Progesterone prepares the lining of the uterus (endometrium) for a fertilized egg (embryo) to stick or implant. If an embryo implants into the lining of the uterus, the ovary continues to produce progesterone for eight to ten weeks. After that time, the placenta produces progesterone to support the developing pregnancy. If a pregnancy does not take place, progesterone levels drop and a woman has her period.
Why do doctors prescribe progesterone during fertility treatments?

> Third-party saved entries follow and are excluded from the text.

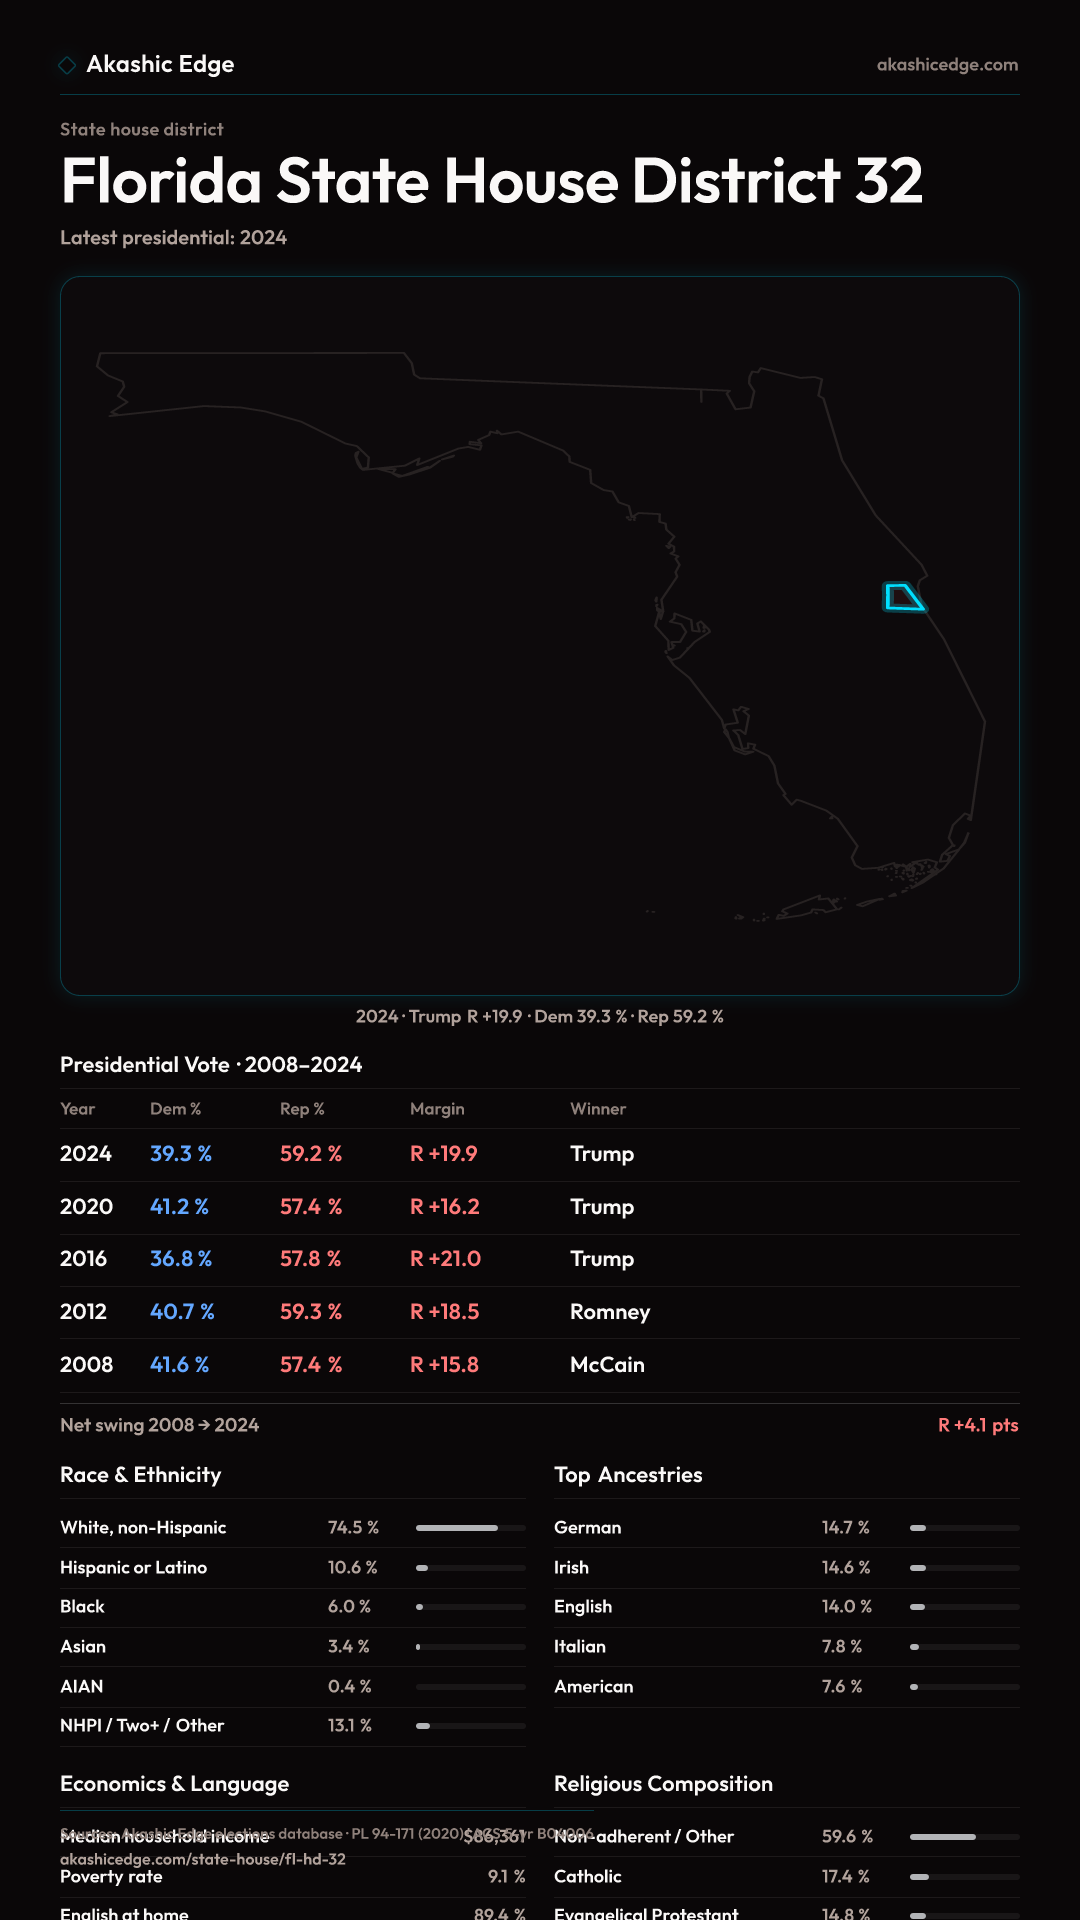Select the 2020 row margin R +16.2
The image size is (1080, 1920).
444,1207
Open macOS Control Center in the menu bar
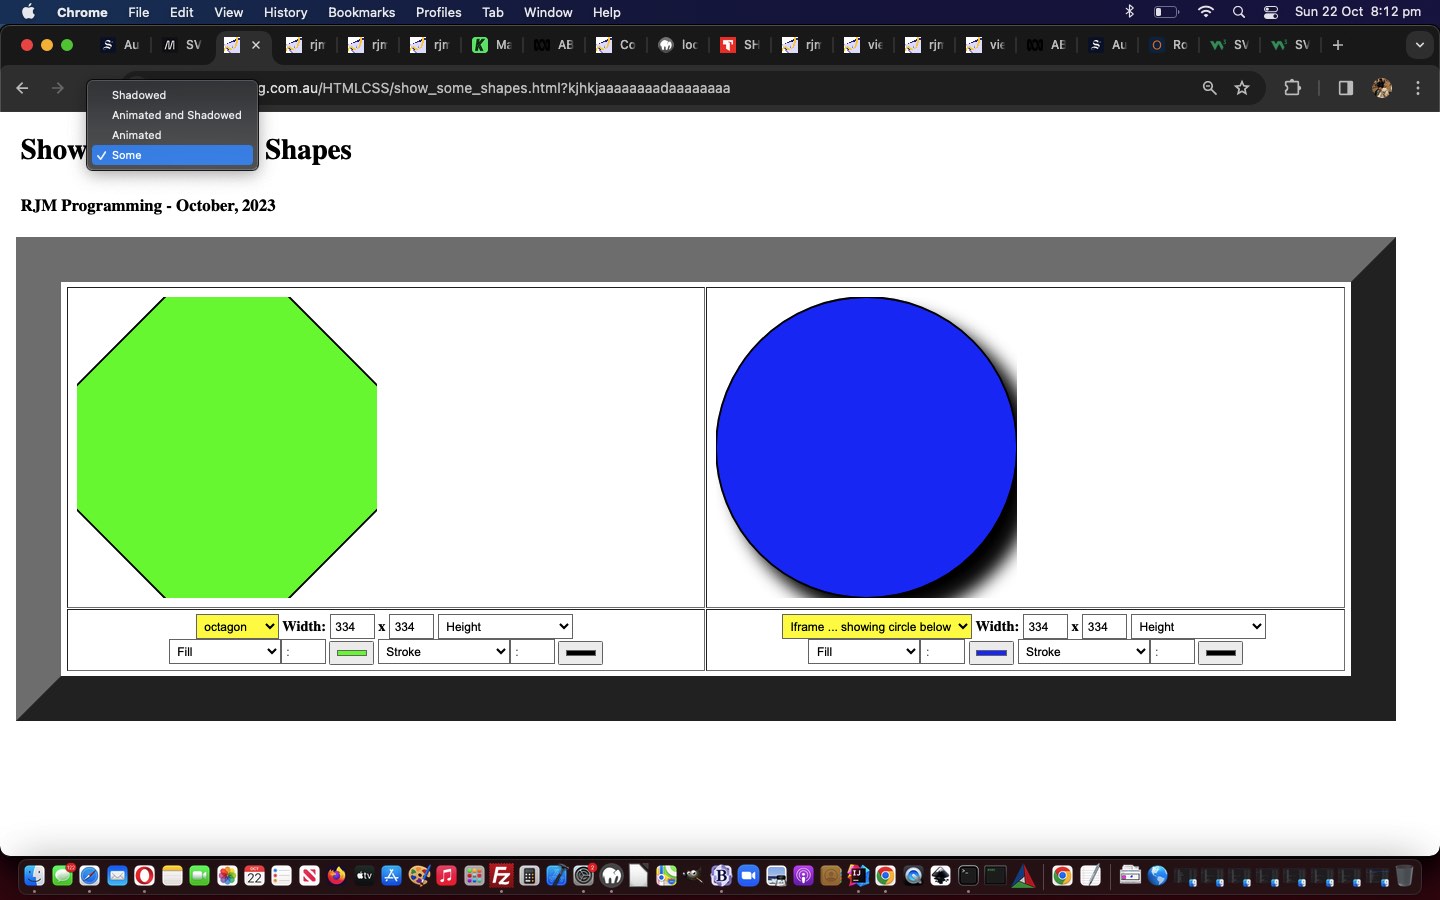 click(x=1271, y=12)
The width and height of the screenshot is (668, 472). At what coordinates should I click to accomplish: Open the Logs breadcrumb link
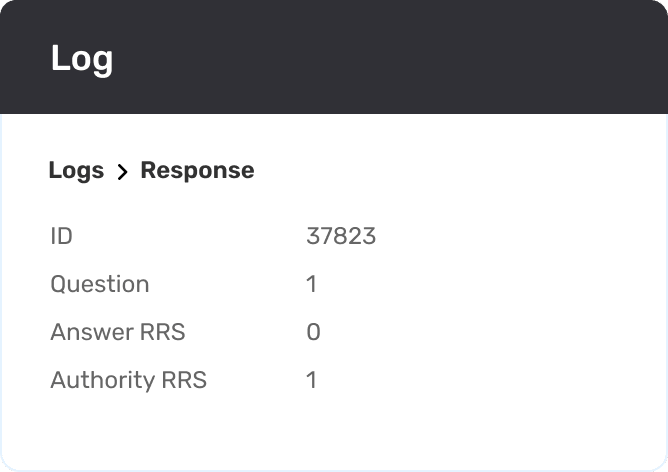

During an in vitro fertilization (IVF) cycle, medications are used to prevent the early release of an egg from the ovary (premature ovulation) and fluid from the follicles is removed. These medicines and procedures may affect your ovary’s ability to make progesterone. Your doctor may prescribe a progesterone supplement to make up for this decrease in your progesterone levels. Progesterone supports the growth of the uterine lining so that an embryo can implant and grow inside. Many scientific studies have looked at pregnancy rates in IVF cycles that used progesterone. These studies have shown that pregnancy rates are much higher in cycles with progesterone supplementation compared to those without.
When and how should I take progesterone?
Progesterone supplementation is usually started on the day of or the day after egg retrieval. If a pregnancy takes place, supplementation may continue throughout the first trimester. Progesterone may be taken as an intramuscular injection or given through the vagina as a suppository, gel, or tablet.
What are the types of progesterone available?
There are two basic types of progesterone. One is a synthetic type called medroxy-progesterone acetate or Provera. The other type more closely resembles the natural progesterone produced by the ovaries. The natural form is the one recommended for use in pregnancy.